Действительность была куда прозаичней! С переездом в Тобольск юридическое положение «царственных пленников» не изменилось – осталась та же «позолоченная тюрьма», только золото Царского Села сменилось сусальной позолотой провинциального захолустья, весьма, впрочем, относительной, поскольку речь идет о пребывании без права выхода за пределы небольшой территории губернаторского дома, отгороженного от улицы высоким забором [248]. «Прогулки в садике делаются невероятно скучными, – написал Царь уже 26 августа, – здесь чувство сидения взаперти гораздо сильнее, нежели „было в Царском“. Дети часами сидели на балконе и смотрели на тихую уличную жизнь.

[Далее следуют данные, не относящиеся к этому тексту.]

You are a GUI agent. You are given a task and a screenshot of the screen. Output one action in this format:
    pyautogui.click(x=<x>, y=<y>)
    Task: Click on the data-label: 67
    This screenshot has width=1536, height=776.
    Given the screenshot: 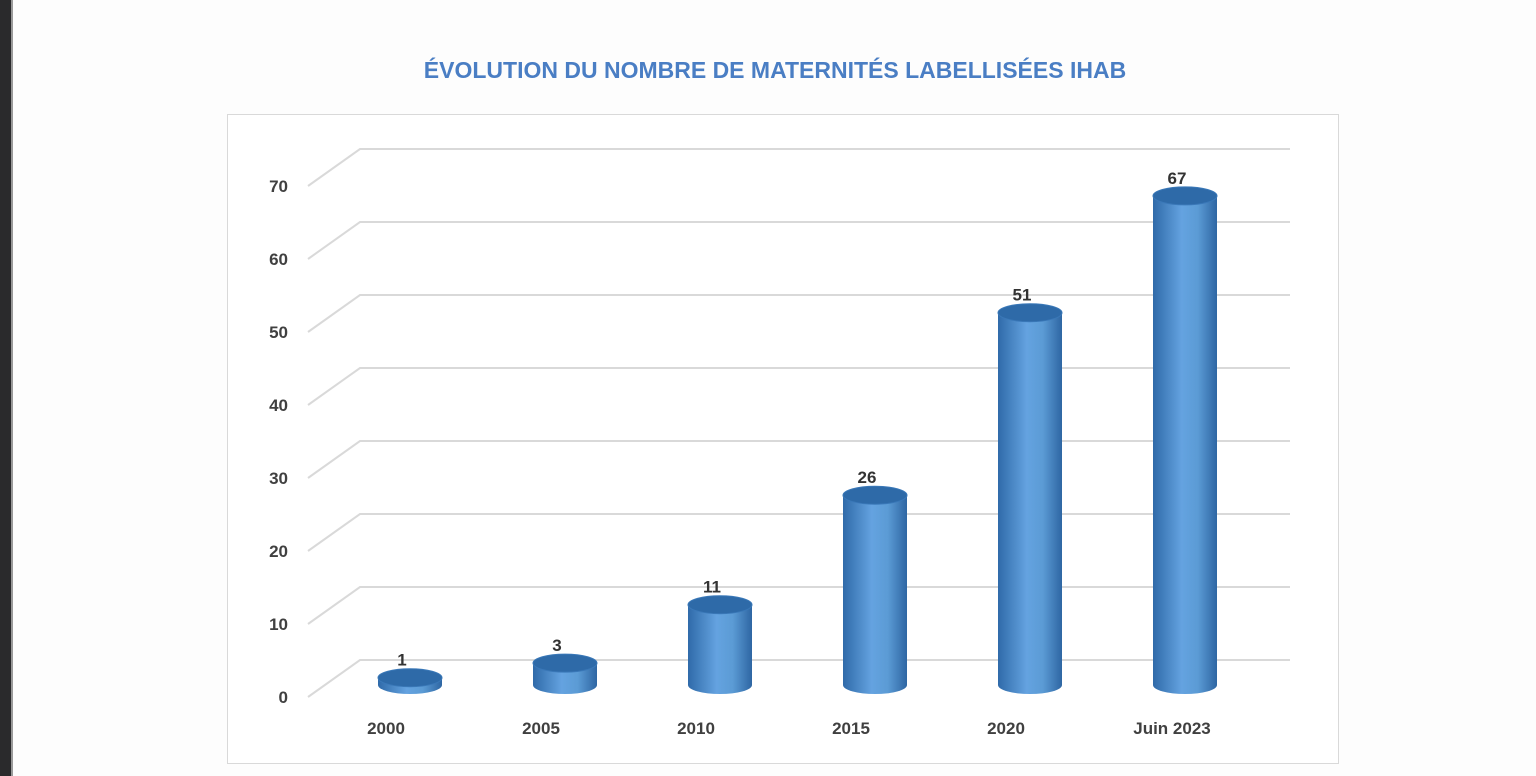 What is the action you would take?
    pyautogui.click(x=1178, y=178)
    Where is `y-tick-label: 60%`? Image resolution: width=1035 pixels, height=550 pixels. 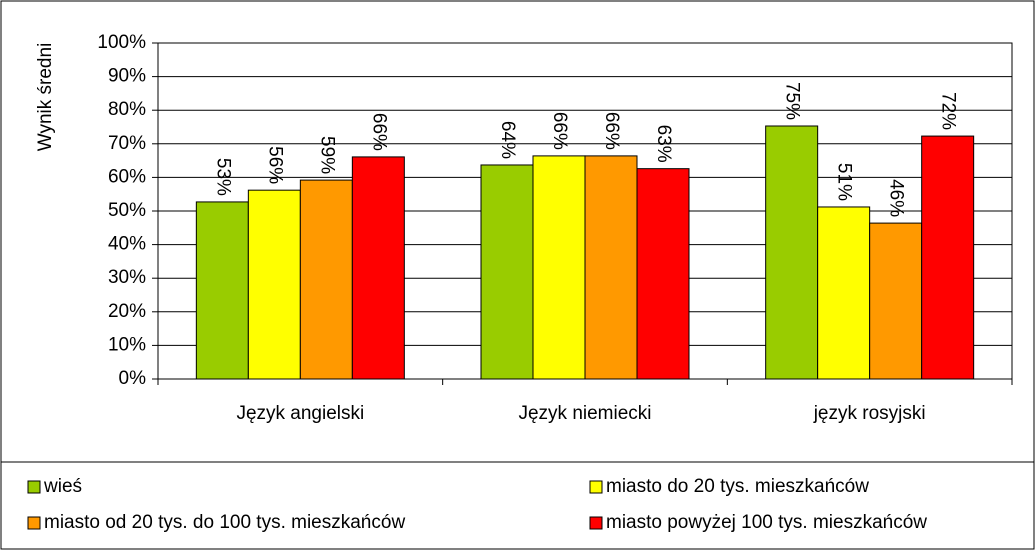
y-tick-label: 60% is located at coordinates (127, 176).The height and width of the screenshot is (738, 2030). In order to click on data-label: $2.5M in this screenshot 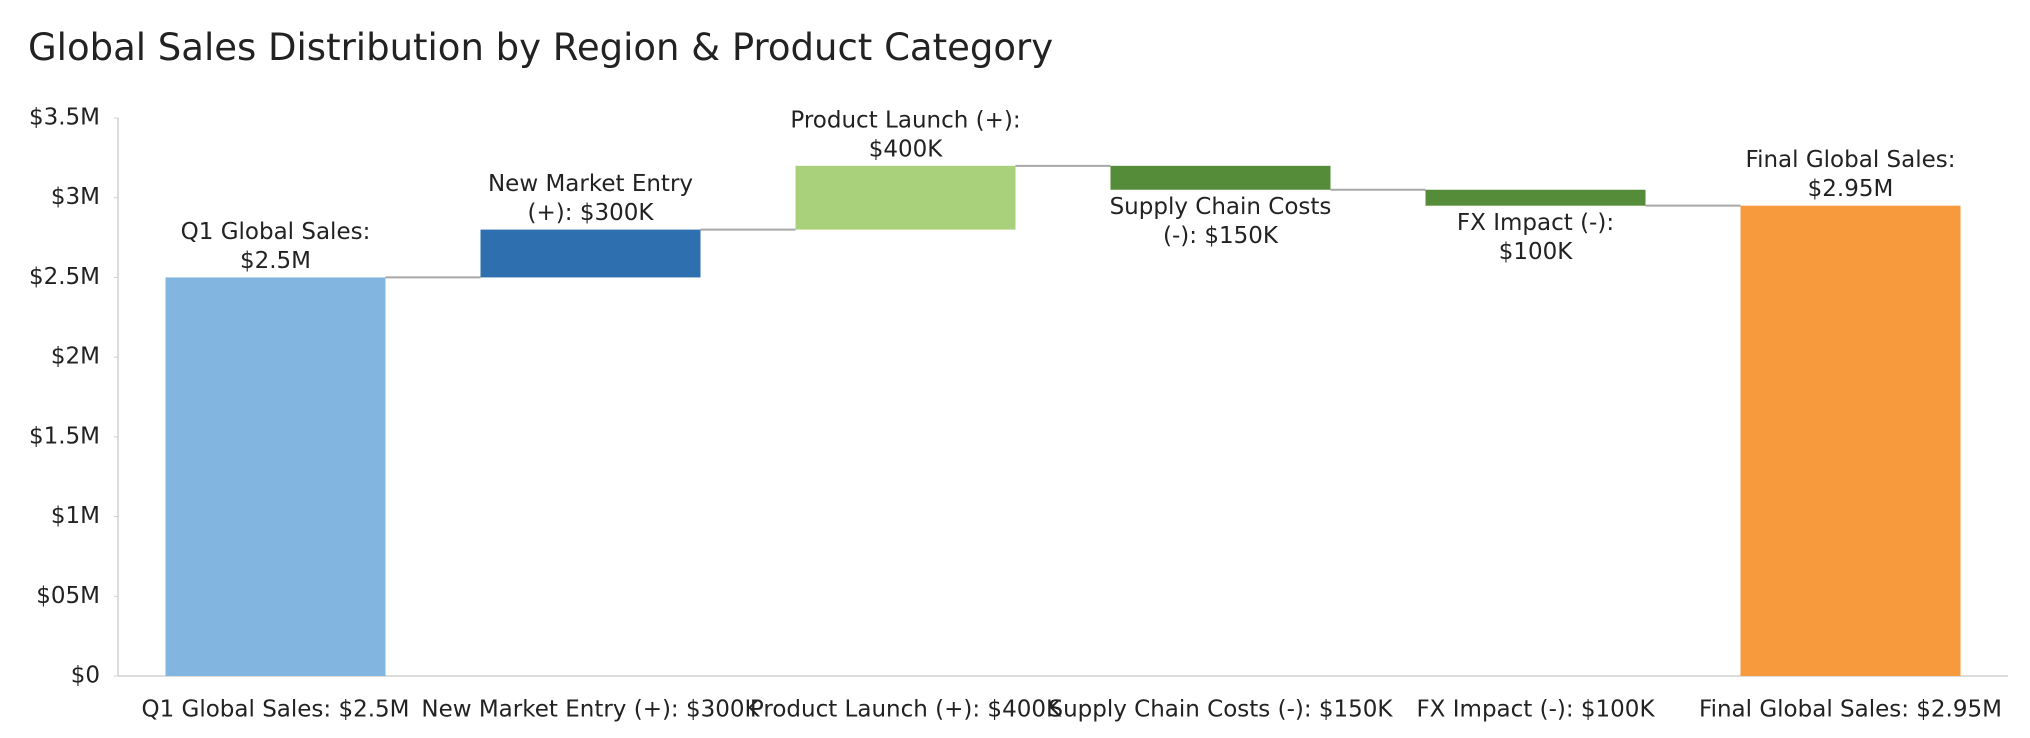, I will do `click(276, 261)`.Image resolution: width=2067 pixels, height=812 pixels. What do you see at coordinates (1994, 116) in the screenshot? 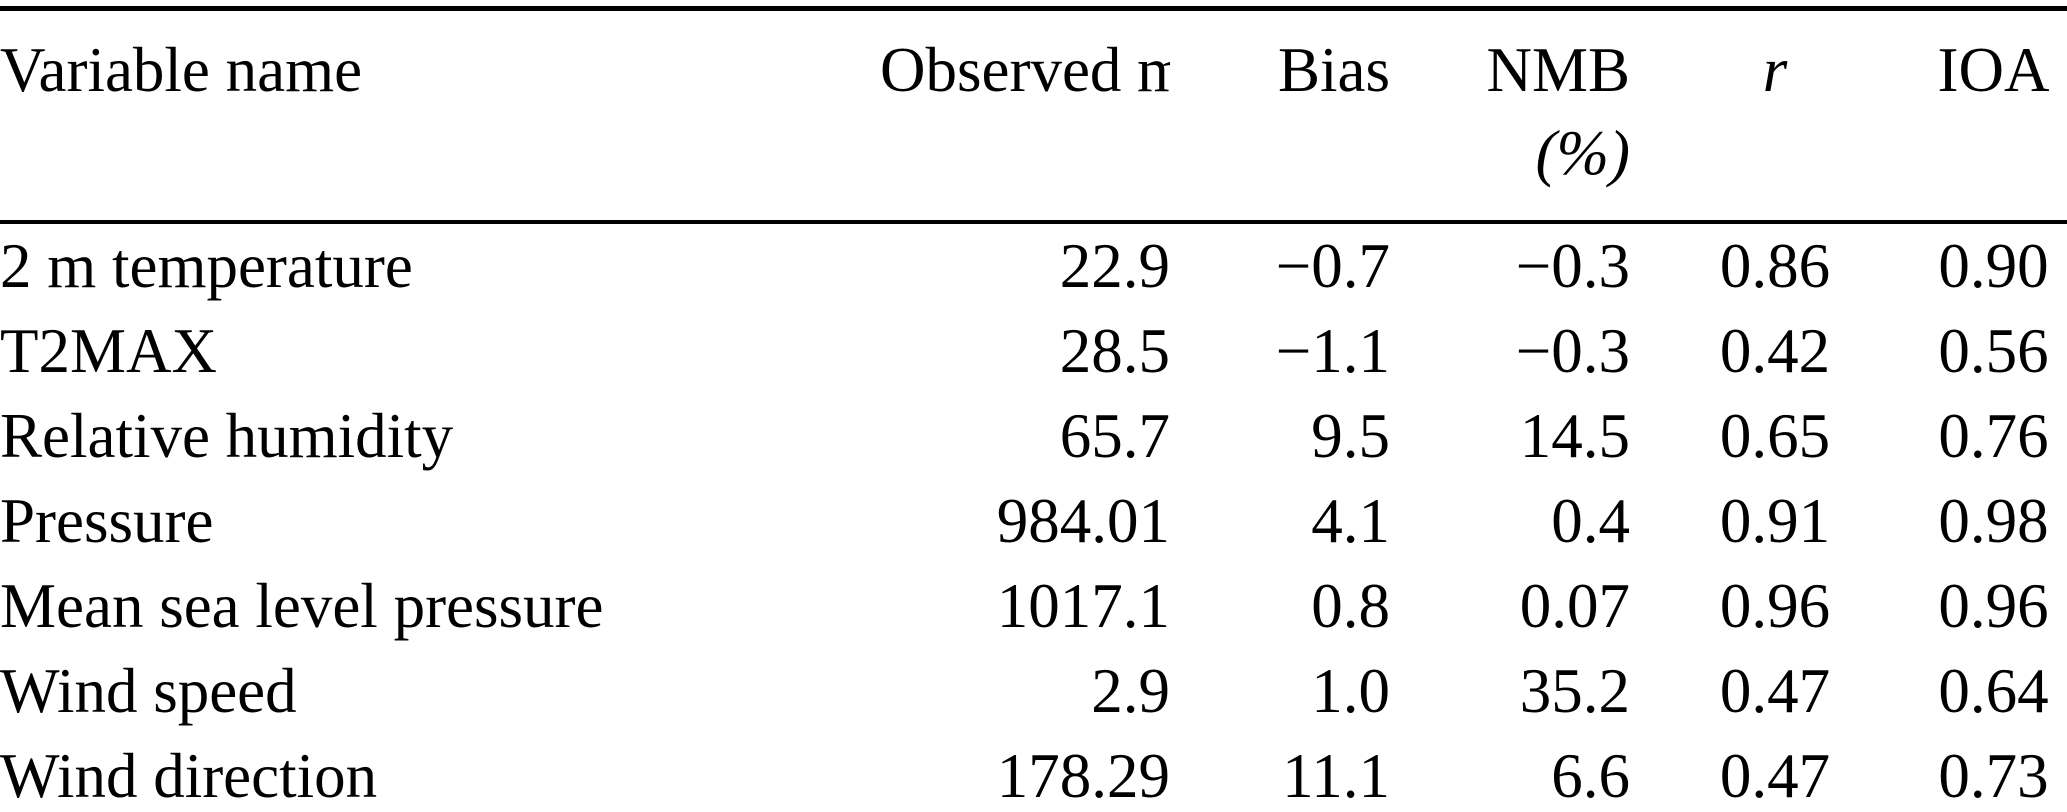
I see `col-header-ioa: IOA` at bounding box center [1994, 116].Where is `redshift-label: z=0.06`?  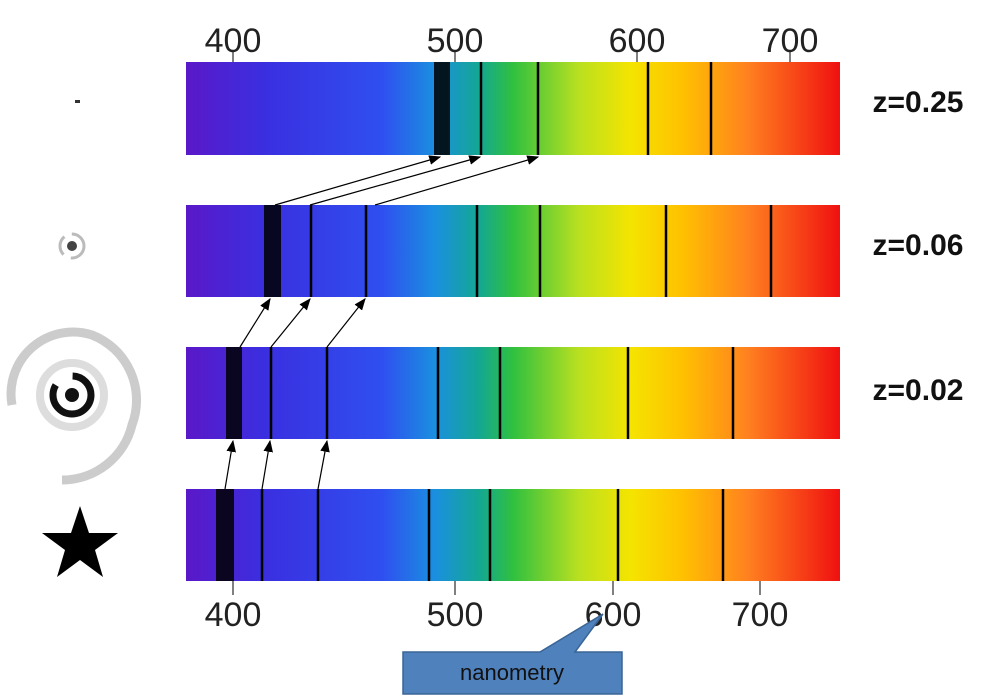 redshift-label: z=0.06 is located at coordinates (918, 246).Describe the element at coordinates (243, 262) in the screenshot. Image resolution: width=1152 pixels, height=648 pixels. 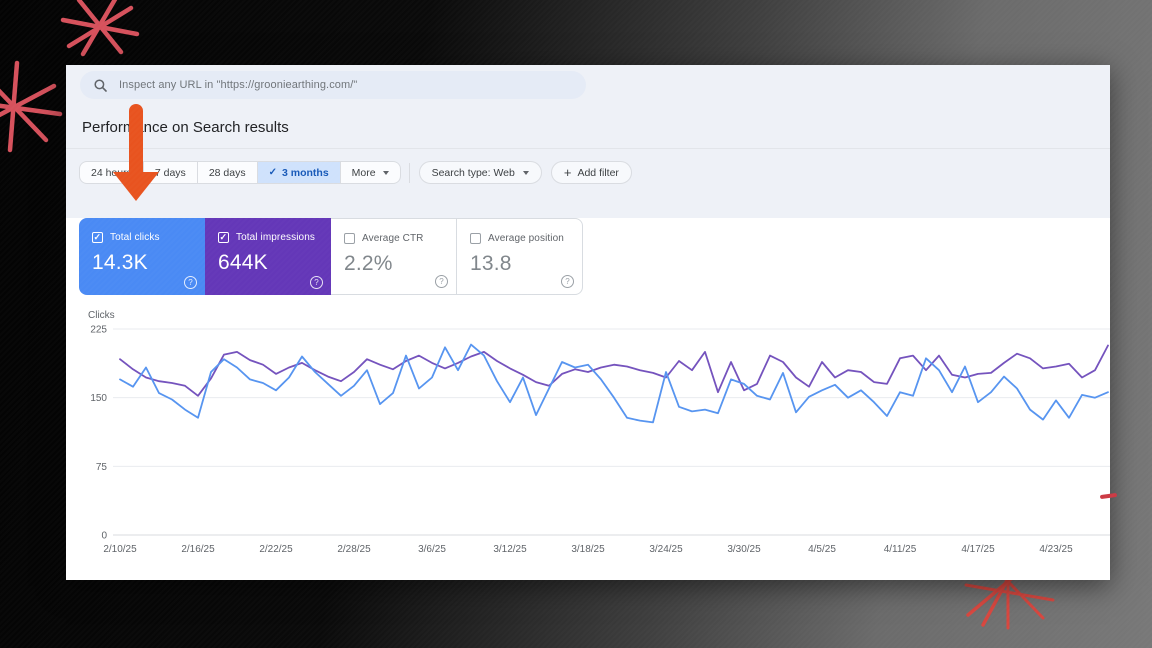
I see `metric-value: 644K` at that location.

Большевистский автор истории «Последних дней Романова» («активный работник уральского областного и екатеринбургского совета, бывший в курсе всех перипетий с перевозом Романовых из Тобольска в Екатеринбург, а впоследствии подготовивший и выполнение над ними наказания» – так характеризуется автор в предисловии) изображает дело так, что строгая изоляция в Тобольске осуществлена была по требованию солдатской охраны. «В первый день пребывания семьи в Тобольске, – рассказывает он, – произошел инцидент, сразу обостривший отношения между охраной и заключенными. Днем вся семья со “свитой” и с представителями Временного Правительства Вершининым и Макаровым, без всякой охраны ушли в дом Корнилова, где и пробыли довольно долго, осматривая помещения дома [249]. В связи с этим состоялось собрание отряда. На нем от Вершинина и Макарова потребовали объяснения – почему они разрешили свободные прогулки бывш. царской семье. Испугавшиеся представители Врем. Прав. оправдывались, ссылаясь на инструкцию, утвержденную правительством об охране бывш. Царя и его семьи. В их объяснении сущность инструкции сводилась к охранению семьи Романовых исключительно лишь в целях их личной безопасности, а не как арестованных. Среди солдат охраны это вызвало сильное недовольство. Вынесено было постановление – с инструкцией Врем. Прав. не считаться. Вершинину и Макарову было предложено заключать Николая Романова под строгий надзор охраны, для чего кругом дома и внутри поставить часовых, ночью выставлять добавочные посты и назначить три смены патруля для обхода прилегающих к губернаторскому дому улиц. Кроме того, решено было немедленно приступить к постановке высокого забора около дома и огородить место, куда Николай и его семья могут выходить гулять два раза в день: от 10 до 12 и от 2 х до 4 х. Далее постановлено было представить Романовым право раз в неделю посещать под конвоем церковь под названием «Покрова Богородицы», расположенную вблизи дома. Требования, предъявленные общим собранием, были приняты представителями Временного Правительства».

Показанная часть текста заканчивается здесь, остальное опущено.